The Independent International Commission on Decommissioning (IICD), under General John de Chastelain, said the results of the decommissioning process will be held by the US Department of State in Washington “for future historical accuracy”.
While unionist politicians have expressed anger at this move it was expected among government officials.
The IRA had agreed to cooperate with the decommissioning body only on the condition that the amount of material “put beyond use” would not be revealed.
It is understood that a detailed account of the arms handover could cause embarrassment for Sinn Fein and fuel support for breakaway groups.
In addition, the decommissioning acts carried out by the UVF and UDA remain shrouded in mystery.
The recent attempted pogrom by the UVF in east Belfast, which saw three people shot, underlined the difficult situation faced by the IICD in making its last report.
The widespread belief that a considerable amount of arms were retained by both the UDA and UVF could be confirmed if the weapons inventory were made public. Listing the details of what was decommissioned would reveal what was not handed over and increase tensions in the North.
In the final report of the commission, the commissioners stated that providing details of what arms were put beyond use could “encourage attacks on those groups which have taken risks for peace”. It added that it could also “deter groups that have decommissioned their arms from handing over any arms that may subsequently come to light”.
While there is no inventory in the final report, it does provide an account of decommissioning events, a summary of key factors that enabled the commission to deliver its objectives and highlights the lessons learnt.
There was some grumbling in the media over the IICD’s failure to hold a final press conference. Traditional Unionist Voice leader Jim Allister complained of a “decommissioning con job”.
First Minister Peter Robinson insisted the public had a right to know what arms had been handed over.
“It is vital that the public gets to see just how much terrorist weaponry has been decommissioned,” the DUP leader said.

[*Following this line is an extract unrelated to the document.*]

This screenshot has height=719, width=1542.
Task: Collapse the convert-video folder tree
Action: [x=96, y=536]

“People will want to see just what has been achieved by the IICD in regard to putting the arsenal of illegal organisations beyond use.
“People will be naturally nervous that such arms are still in circulation and it is up to the government to justify their decision to abolish the body responsible for dealing with these issues.”

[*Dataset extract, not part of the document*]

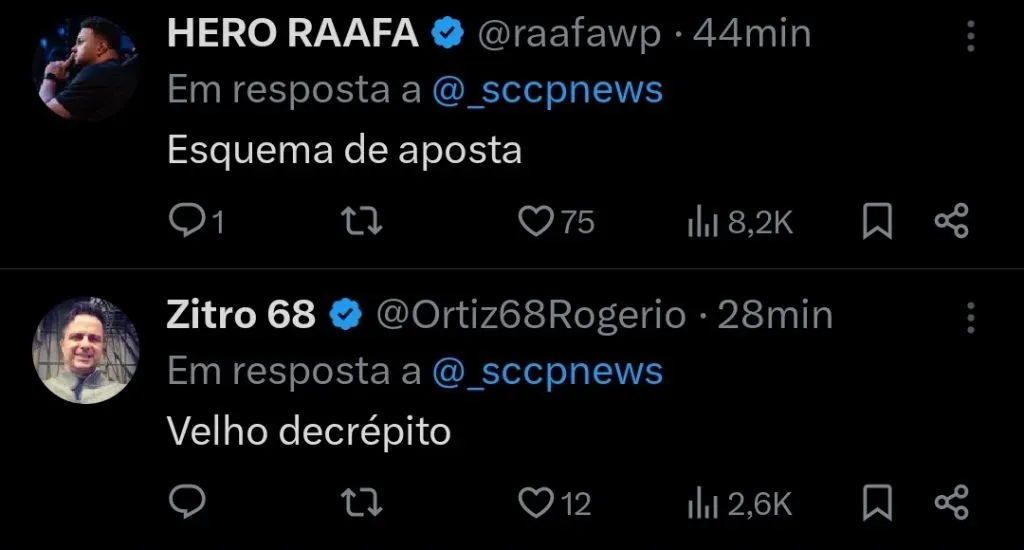Bookmark the 'Esquema de aposta' tweet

Meanwhile, Britain’s so-called ‘International Monitoring Commission’, which issued reports on IRA and loyalist paramilitary activity but served mainly as propaganda vehicle for the British intelligence services, has also been wound up.
The body had been widely condemned last year after it refused to accept that the UVF’s cold-blooded murder of Bobby Moffett amounted to a breach of that organisation’s professed ‘ceasefire’.
In its final report, the IMC absurdly made no reference to the resurgence of UVF paramilitary violence in east Belfast in recent weeks.
It described dissident republicans as “brutally active”, particularly against the PSNI, but said that it did not believe that there was the likelihood of a repeat of the worst years of the conflict.